Now it’s show time. Get a generous glop of clarified butter hot in your iron pan. Using your bare hands rather than some sort of implement, drop a small scoop of the White potato mix into the Russet shreds, forming a pancake by flattening it as you gently encourage shreds of the Russets to adhere to its exterior. The result should remind you of coconut-battered shrimp. Place it in the hot butter, pat it flat with your spatula, and then make another two of these (or however many fit in your pan.) They should look like this–
Because these hold together so well, you can flip them as many times as necessary. After a few minutes and a couple of turns, they’ll look like THIS–
The result will be nicely crunchy (like Classic Hash Browns) on the outside, and creamy (like really good mashed potatoes) on the inside. If it didn’t sound so stupid, I would consider calling this creation “Potato Oreos.”

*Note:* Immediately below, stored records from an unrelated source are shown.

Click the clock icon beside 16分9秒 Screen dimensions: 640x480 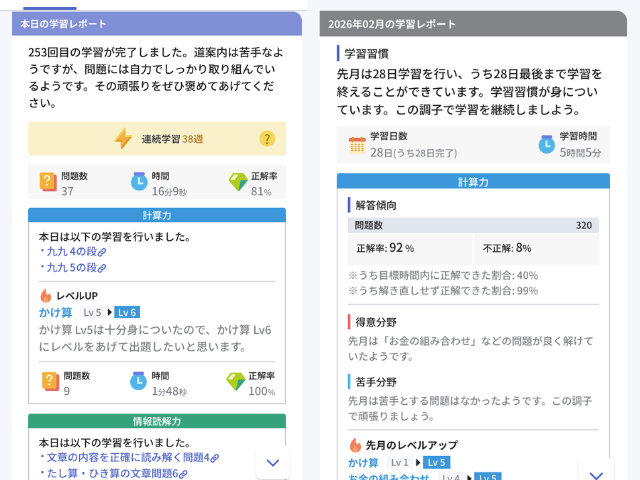(138, 182)
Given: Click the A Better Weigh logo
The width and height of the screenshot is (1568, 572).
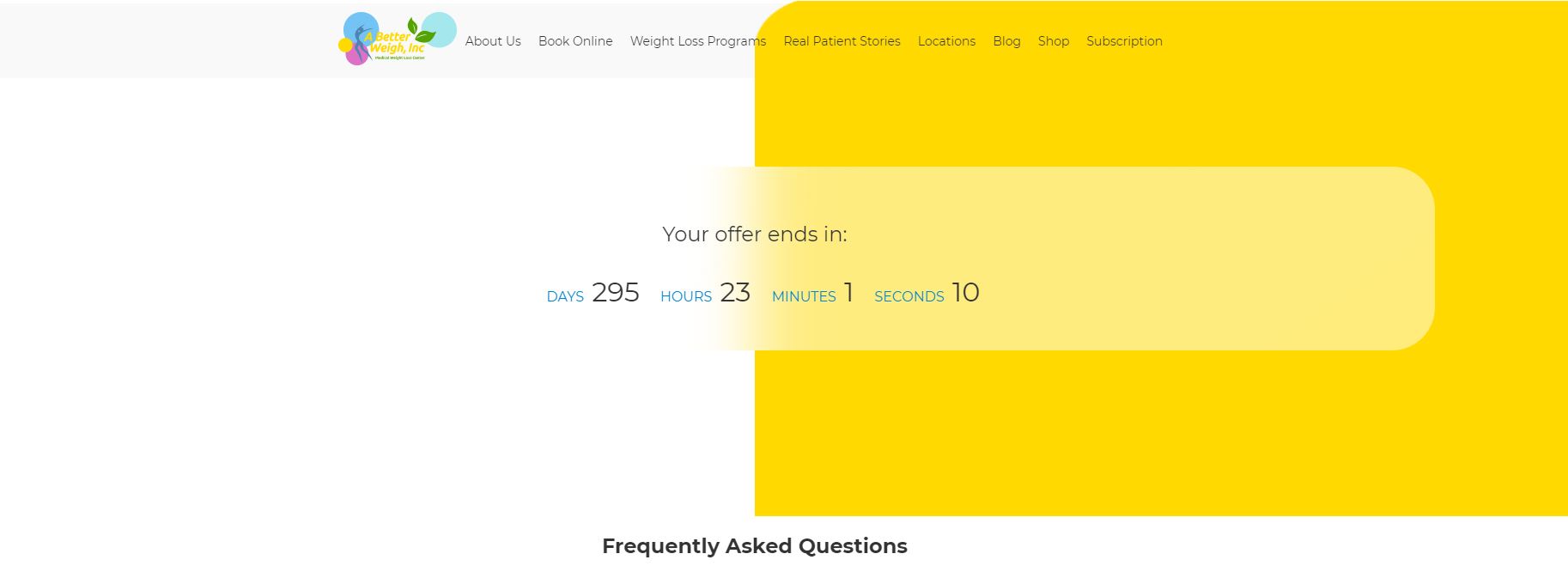Looking at the screenshot, I should tap(395, 40).
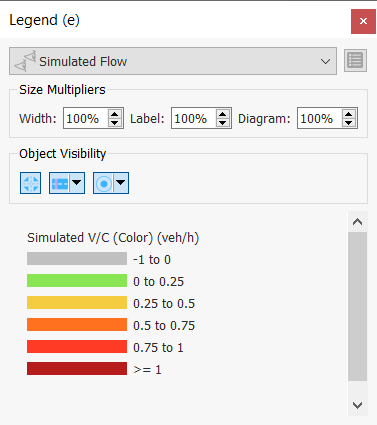Open the Simulated Flow view mode dropdown
The height and width of the screenshot is (425, 377).
(x=173, y=61)
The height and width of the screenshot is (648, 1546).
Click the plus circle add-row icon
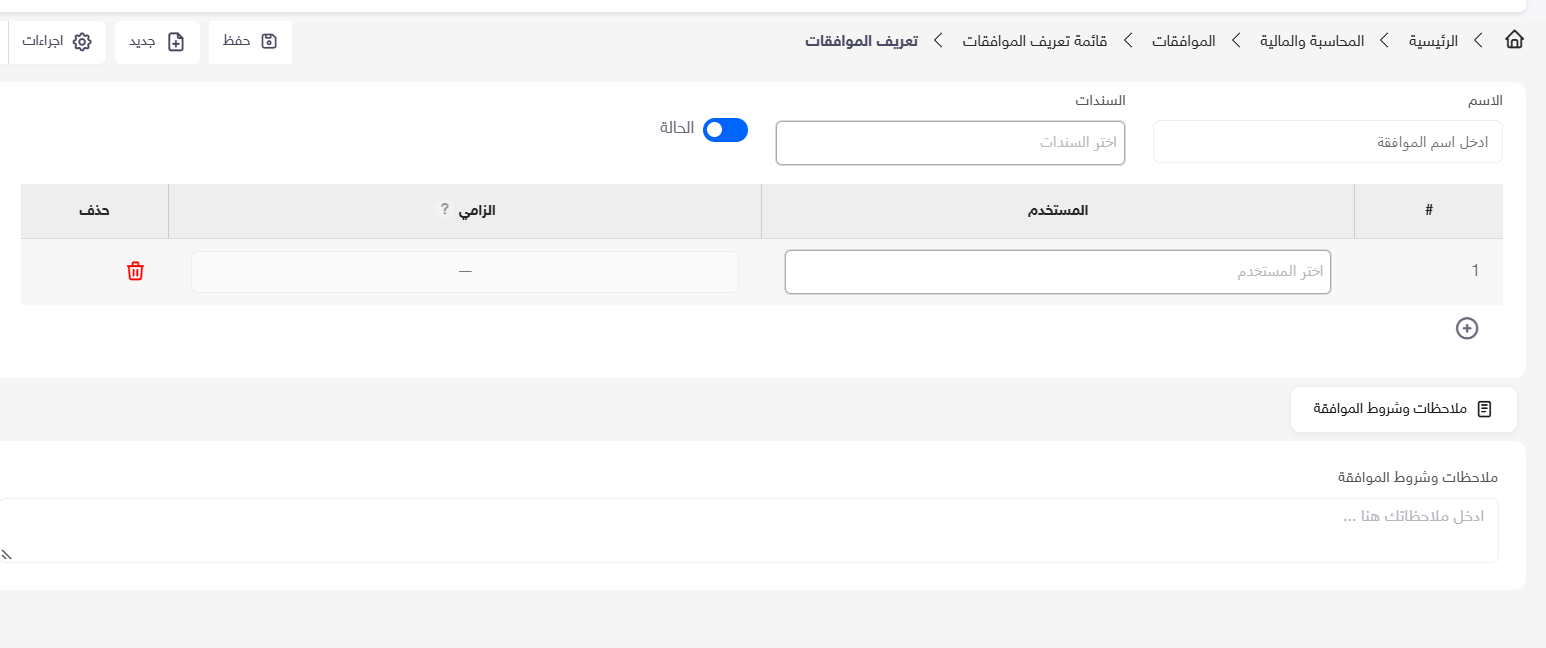pyautogui.click(x=1466, y=328)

I have found that, as opposed to Classic Hash Browns, this Hybrid version keeps nicely in a warm oven while you are cooking multiple pan-fuls of them, making it perfect for feeding a large group. And if you ever find yourself unsure exactly what to do with them when they’re done cooking, I happily refer you to the homemade ketchup recipe recently posted by my lovable and talented webmistress WinH. My Hybrid Potatoes and her Homemade Ketchup is truly a match made in heaven.